I think we're getting support, and thank goodness for that, we're getting support to do longer-term import projects as well as in-country projects to be able to increase our capacity in the country. This allows us to grow the business. Without this power, we won't be able to do the things that we want to do. First of all, we had to get it stable. We've increased the facilities, import and local. I think it's moving in the right direction. At the end of the day, the best thing possibly would be to have 220 MW of redundant diesel power and maybe get criticized for over-capitalizing on that. I'll be very happy when that happens. That's where we are on the power and initiatives inside that grid. Okay, next slide.
These projects that we're going to talk about now are really very quick to implement. Project 95 is committed. It's 30% complete. We will finish Project 95 in quarter one next year. It will give us about 30, maybe a little bit more, 30,000 tons of copper production from quarter one. What's nice about this copper production, it doesn't come with any mining cost or massive capital cost. You're going to see it's going to have a big influence on our C1 cash cost because it's absolutely just recovery-based. We will be increasing the recoveries of mining and production and processing that we've already created and done. The bottom line, the impact is straight to the bottom line, which I think is going to be very good. Phase 3, Alex spoke about Phase 3 running at around 6 million tons.
There will be some tweaking on Phase 3, some debottleneck work that we did on Phase 1 and 2, so quite a similar approach to that. Not an expensive project, but we want to stabilize that throughput from the five to about a 6.5 number, which will take our total production to about 17 million tons a year with what we've currently installed. Phase 1, Phase 2, Phase 3, a little bit more capital, probably a $50 million number. We should be able to process 17 million tons consistently. That project has been identified and we'll finalize what needs to be done in this year and execute it as fast as we can because it's not expensive and it's going to give us about 20% extra production.
The big work we have been doing is really to look at what Kam oa-Kakula looks like in the long term. How many more phases do we put in? Is there another phase? How does it look and how do we time it? That work is drawing to a close. I am happy to say there is another, there is definitely a Phase 4 that will come in. It is probably going to be stepped. I did speak about it the last time with some early works, probably on the plant side. We are going to target a massive amount of tailings that we have deposited in our first cell with a grade of about 0.7-0.8% copper. We will start up the back end of that concentrator and deliver about 40,000-50,000 tons of copper through that facility.

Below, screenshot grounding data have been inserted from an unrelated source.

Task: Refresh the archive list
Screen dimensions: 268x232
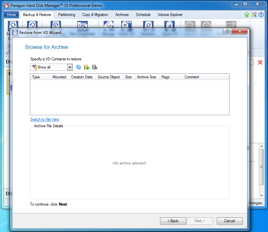Action: [78, 67]

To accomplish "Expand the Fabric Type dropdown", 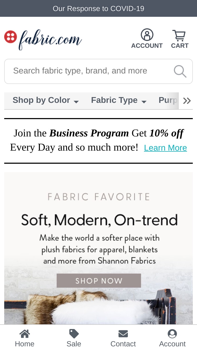I will pos(119,100).
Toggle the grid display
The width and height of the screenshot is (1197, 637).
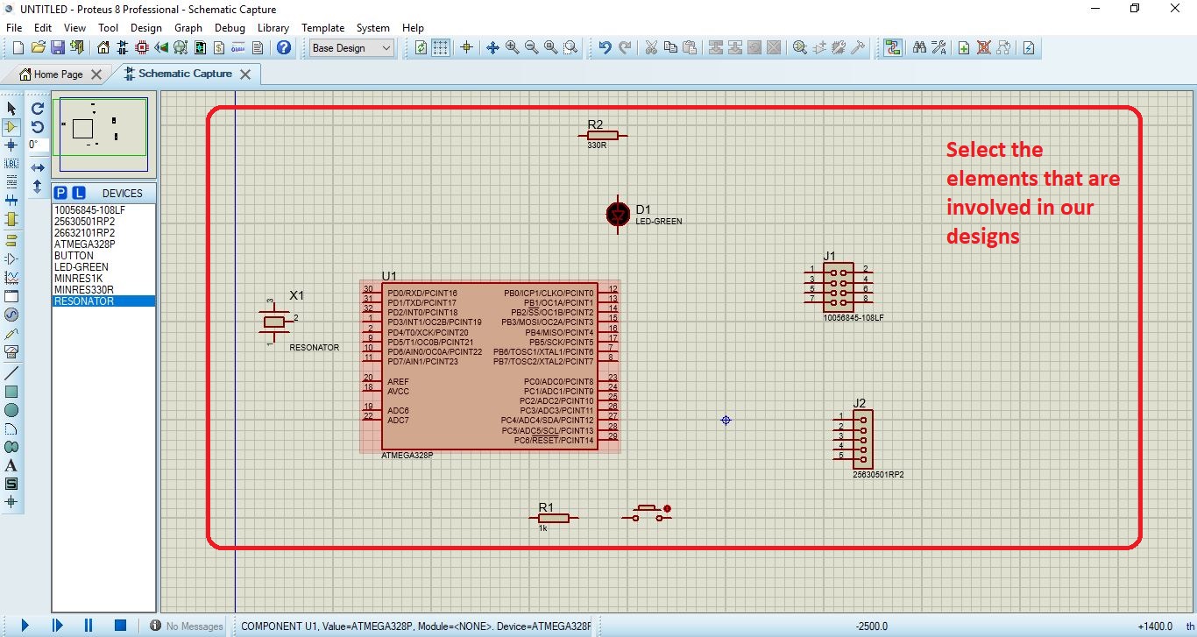[441, 48]
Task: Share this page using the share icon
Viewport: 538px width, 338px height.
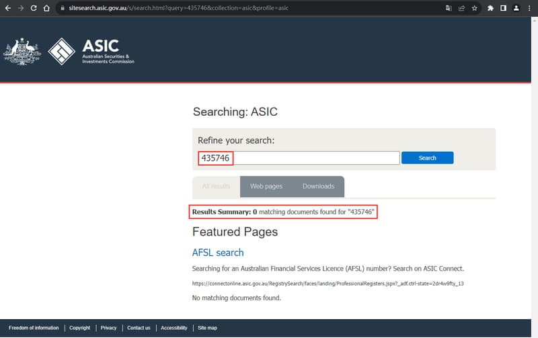Action: (461, 8)
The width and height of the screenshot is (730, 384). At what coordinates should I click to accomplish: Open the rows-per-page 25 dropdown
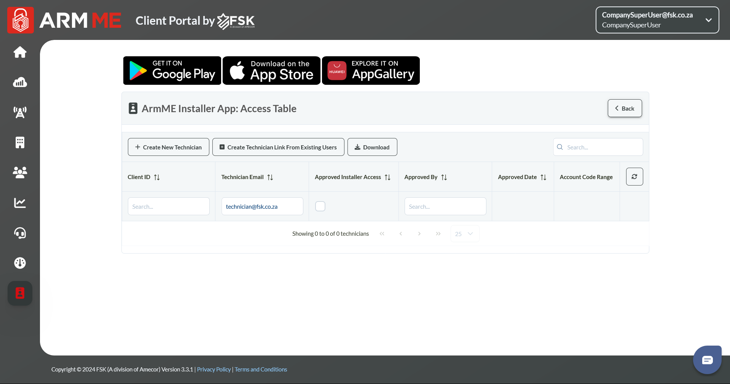pos(464,234)
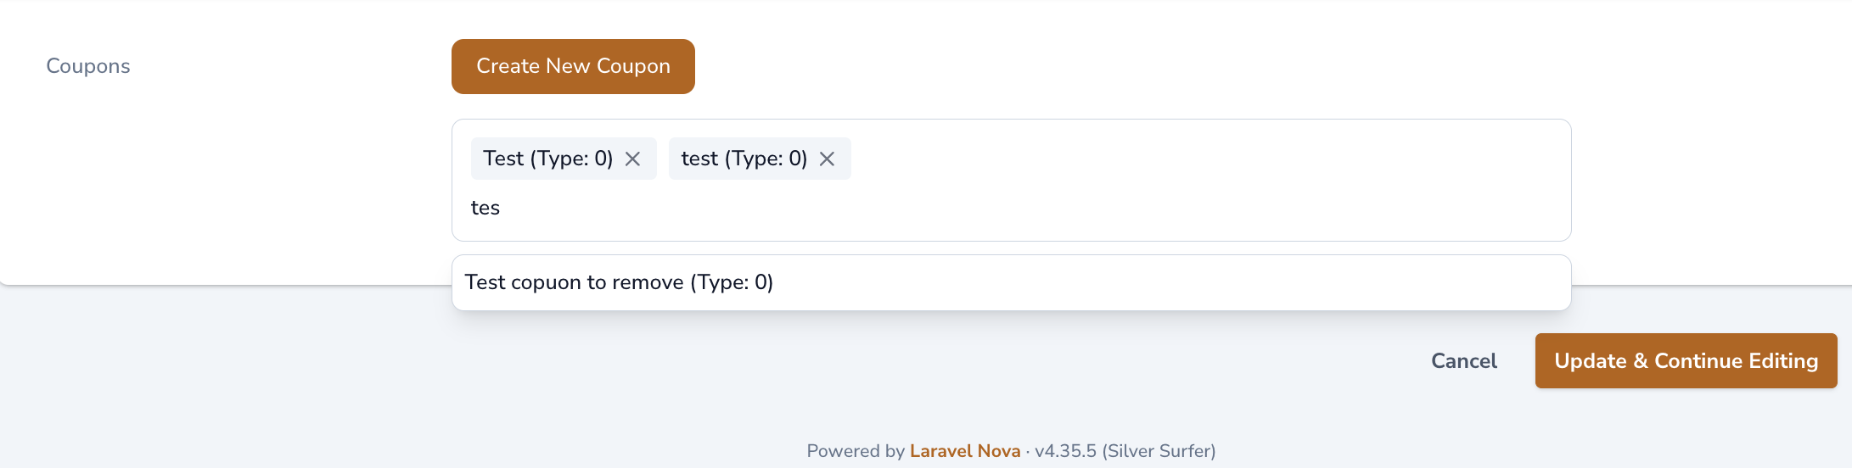Focus the coupon search text "tes"
Image resolution: width=1852 pixels, height=468 pixels.
pos(485,208)
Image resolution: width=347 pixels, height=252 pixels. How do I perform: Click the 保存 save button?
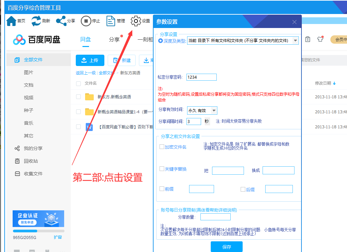[226, 247]
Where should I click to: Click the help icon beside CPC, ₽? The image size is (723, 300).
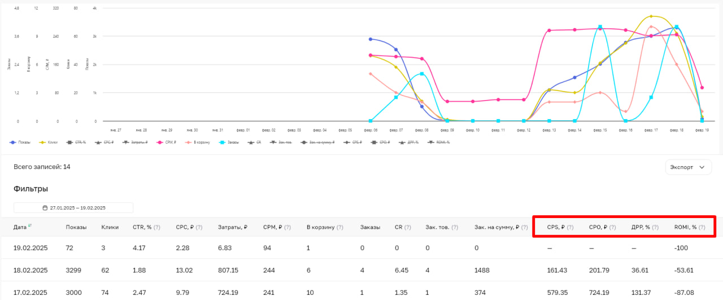(x=198, y=228)
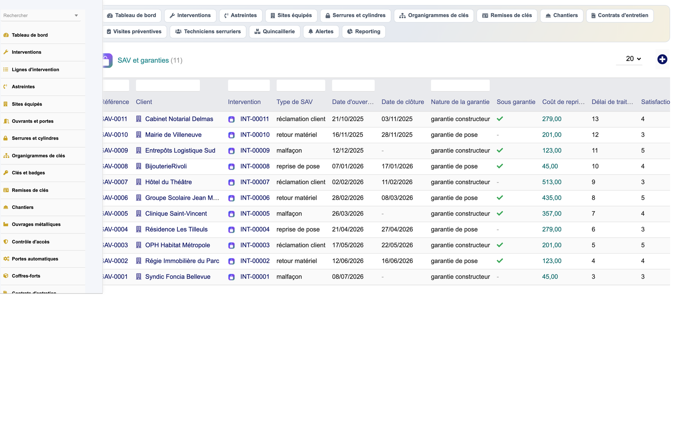The width and height of the screenshot is (682, 422).
Task: Toggle Sous garantie checkmark for BijouterieRivoli row
Action: tap(500, 166)
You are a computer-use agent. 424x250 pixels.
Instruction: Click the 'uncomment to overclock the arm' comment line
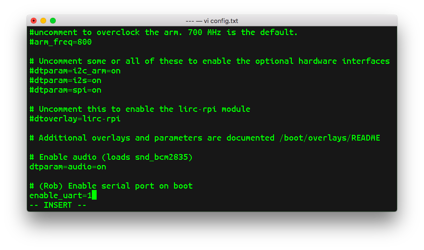[164, 32]
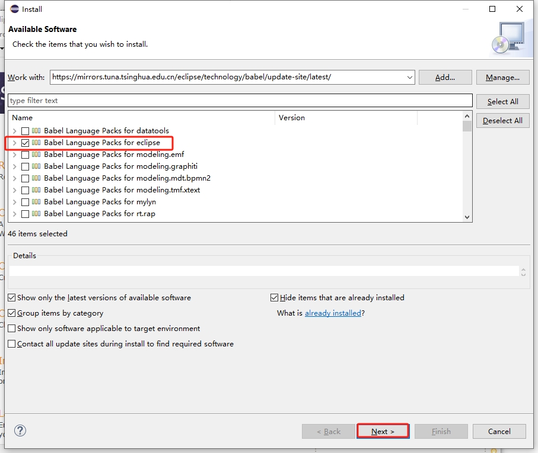
Task: Click the Eclipse logo in title bar
Action: (x=14, y=9)
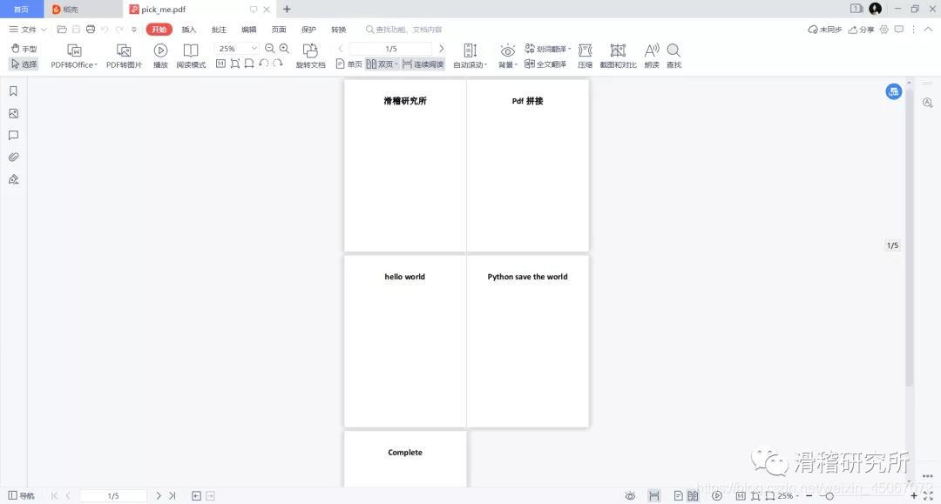This screenshot has height=504, width=941.
Task: Switch to the 批注 annotation tab
Action: coord(218,29)
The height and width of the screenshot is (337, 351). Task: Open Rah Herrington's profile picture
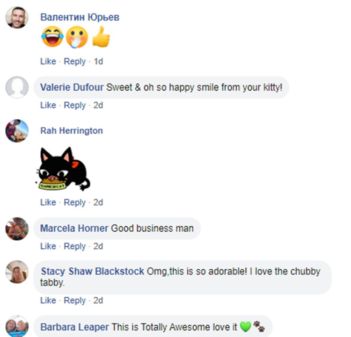17,131
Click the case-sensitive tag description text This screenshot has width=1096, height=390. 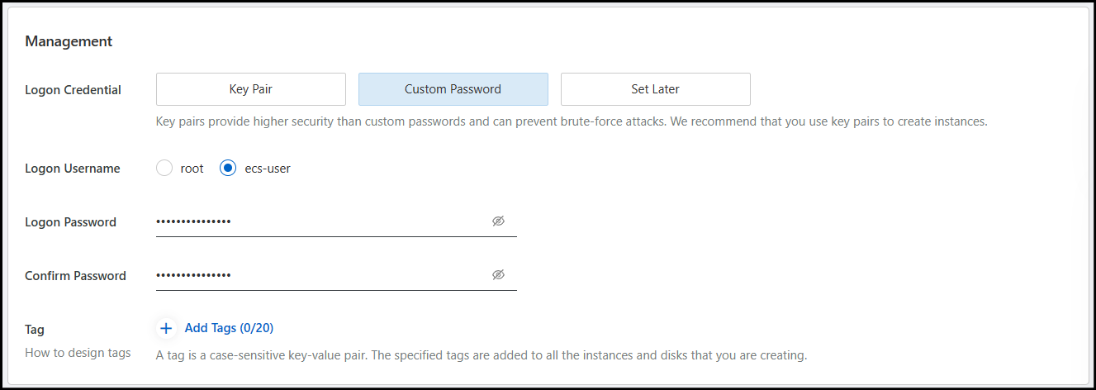[481, 356]
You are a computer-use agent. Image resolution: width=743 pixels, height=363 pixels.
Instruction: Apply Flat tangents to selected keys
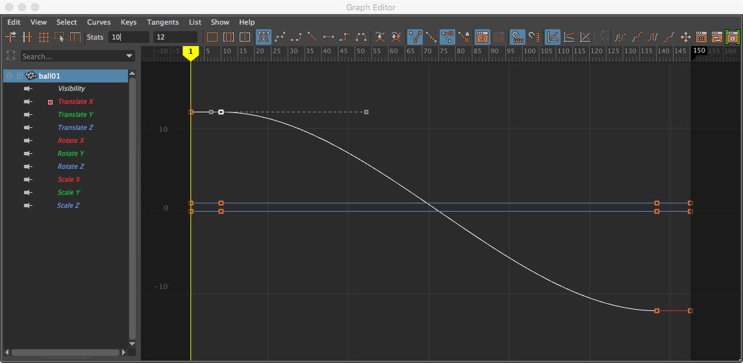(329, 37)
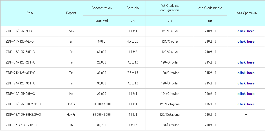Select the Concentration header cell

point(101,8)
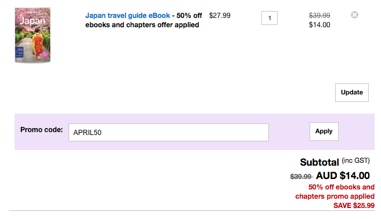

Again, without a mining cost and a reasonably efficient capital structure that goes with it while we build up all reserves for a full Phase 4. If you know what Phase 3 looks like and you do, because we've told you, Phase 4 will probably end up being a replica of Phase 3. We'll build up all reserves through the current infrastructure that we have created. Basically the mines that we've created for Phase 3, I think it'll be a very efficient total process in terms of capital. The number we're going to target, I think for a steady state, because it's always a question, is for a long term, I think north of 700,000 tons of copper and some of the years breaking north of 800,000 tons of copper. It's a big mine that we're creating. There's one more big step along the way.
We need to secure some more power, obviously, for these projects, but you can have a look at our track record. We've done all these three phases. They've been on time. They've been on track. We've managed to find enough power to service them. We're going to start up the smelter in this next month. The smelter will be heated up in the next month, and we should start feeding in July. Hopefully, we can have enough stable power to be able to make sure that that thing runs perfectly. As it looks, I think we're forecasting to get stable power and to increase it over time. That will just carry on into Phase 4. The next slide, Alex. Okay, this is what we're talking about. We'll talk about this, Alex.
Yeah, thanks, Mark. I'll just set the scene in terms of the smelter. You can see in the image what a fantastic facility it is. That's another incredible capital project that's been delivered by the team at a cost of about $1.1 billion. It is the largest copper smelter in Africa at 500,000 tons of capacity, producing a 99.7% anode product. In fact, it's the largest smelter of its kind anywhere in the world. We have had some questions from people about the economics of the smelter in the context of the copper treatment charges. For those who don't know, copper treatment charges are trading at all-time lows, which really reflects the incredible tightness that we currently see and the level of demand for copper concentrates.
I think focusing on the treatment charges basically misses the point entirely in terms of why we have built this smelter facility. There are many more benefits to the smelter than simply the saving on the treatment charge. The biggest is that the smelter will save more than 50% on the logistics costs, which are currently around a third of our cash cost, going from shipping concentrate to shipping anodes. That saving alone is to the tune of hundreds of millions of dollars per year. The other benefit that we mentioned on this page is the production of sulfuric acid. We will be producing up to 700,000 tons of acid. That sells at a price of typically over $200 per ton in the DRC Copper belt, where it is consumed by most of the other operations that are producing copper from oxides.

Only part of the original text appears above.